Me inyectaron algo que enfrió mis venas, arrastrándome hacia una niebla indolora pero consciente. Antes de que la oscuridad me reclamara por completo, vi a Dimitri asomándose detrás de la lona. Su rostro estaba pálido, su brazo vendado, pero sus ojos azules, llenos de una preocupación profunda, se encontraron con los míos.

—Andréi… — logré susurrar, la voz apenas un hilo.

—Estable. Inconsciente, pero estable. Los médicos… tienen esperanza. — Su voz tembló. —Tú… aguanta, Sonya. Por favor. Aguanta.

Aguantar.

Era lo único que me quedaba. Aguantar el dolor. Aguantar la culpa. Aguantar la promesa de un lobo alfa que me esperaba en las sombras. Aguantar para encontrar las respuestas que Aleksander había insinuado. La verdadera jaula. El Genoma BQ25. La World Exploration. James Dark.

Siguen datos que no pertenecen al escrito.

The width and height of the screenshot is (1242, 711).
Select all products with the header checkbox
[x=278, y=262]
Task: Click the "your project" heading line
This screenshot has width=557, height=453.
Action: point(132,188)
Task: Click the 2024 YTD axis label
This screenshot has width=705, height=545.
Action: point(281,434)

La oscuridad me envolvió, pero no fue paz. Fue un océano negro y frío donde los ojos dorados de Aleksander brillaban como faros malditos, y sus palabras susurraban en el vacío: "Te estaré esperando, Sonya Romanov." La batalla había terminado. La guerra, la verdadera guerra, apenas comenzaba. Y mi cuerpo roto era solo el primer campo de minas que tendría que cruzar.